Years ago at our annual Tree Stewards retreat we decided to see if we could spearhead a shelved Greenway development.  We first got Virginia Tech to develop a four-and-a-half-mile trail on paper.  We then presented this to both the Town and County officials since it would run through both entities.  Today, the greenway have been completed thanks to their cooperation and commitment of both labor and fund-raising.

The trail runs from the Visitors Center, down Main Street to Luray Avenue, and then proceeds down to the South Fork of the Shenandoah River.  From there it travels along the river for about a half mile, then passes under a railroad overpass and proceeds up through the woods to where it presently stops in front of the Skyline High School.  Taking the trail in the opposite direction from the Visitors Center one can easily find a macadam path running from Main Street to South Street and from South Street to Criser Road near the library.

The trail continues a short distance from Skyline High School to the intersection of Route 340 and Criser Road.  And then about a half mile along Criser Road to Happy Creek.  That completes the loop.

There is much to see along the Royal Shenandoah Greenway.  There is an arboretum replete with a variety of labeled trees and shrubs that the Tree Stewards maintain.  A stroll along the South Fork of the Shenandoah, is sublime with spring bluebells providing bright and restful color.  The Town has installed two kiosks – one in the Arboretum and the second, funded by the Beautification Committee, at the Visitors Center – providing information about tree care and current events.  The Trees Stewards maintain these kiosks.

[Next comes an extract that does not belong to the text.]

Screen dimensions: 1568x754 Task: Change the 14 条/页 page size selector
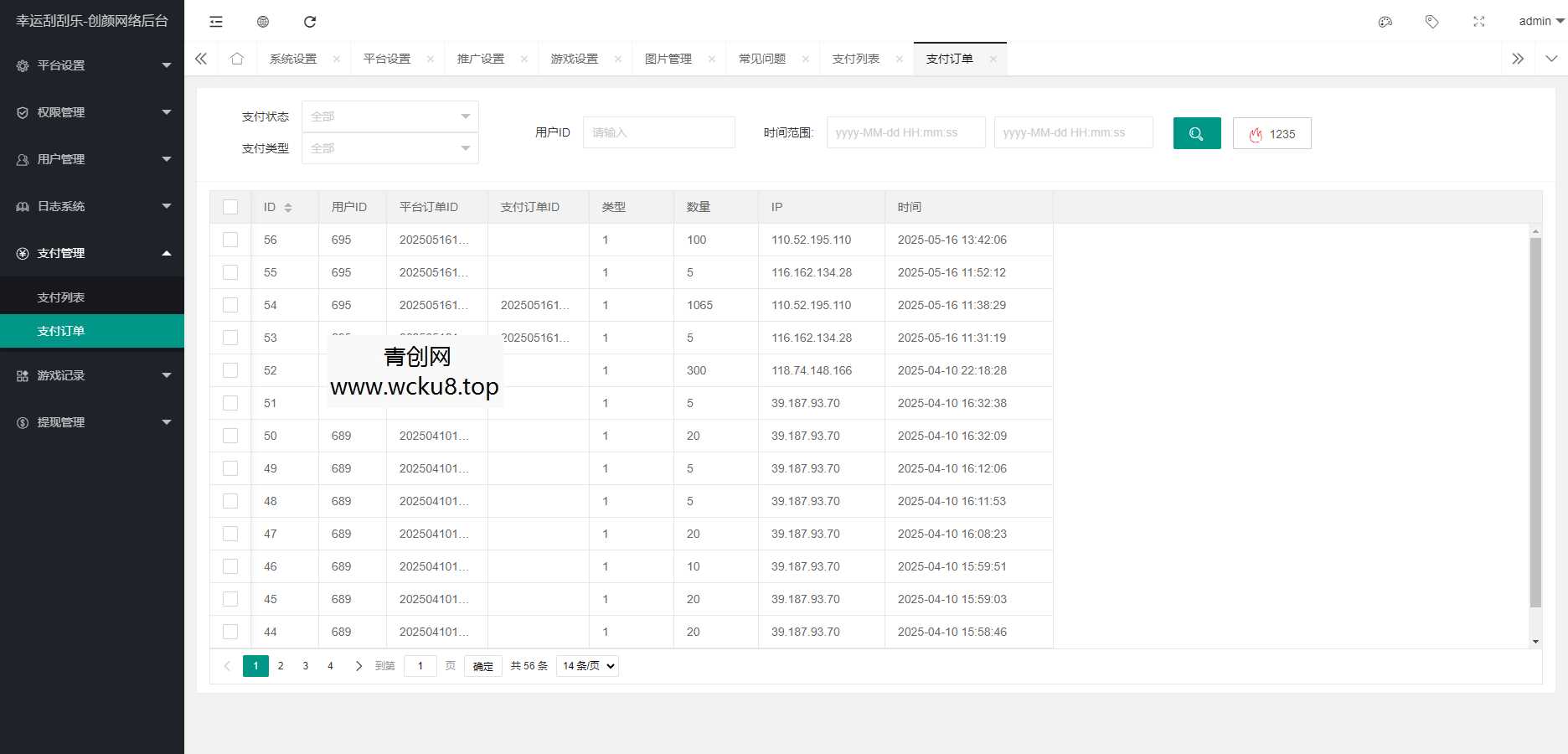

And now the trail is taking on a life of its own.  As the result of a Boy Scout project there is a book box by the river where one can read at leisure, take a book home and later return it along with other book donations.  Eastham Park, through which runs the river section of the trail, has two dog parks (large and small) and soccer fields.  An extractible toilet is in a section of Eastham Park that is in the flood plane.  This is being built by the Blue Ridge Technical Center, an incredibly refined and diverse unit of the Warren County School system.  The entire building can be removed in times of flooding.

The Royal Shenandoah Greenway is a trail for hikers, bikers, walkers, and baby strollers.  But it is greater than the sum of its parts.  Many organizations, public and private, and individuals have contributed financially to its creation.  It is a living vibrant confirmation of the spirit that makes our community such a wonderful place to live.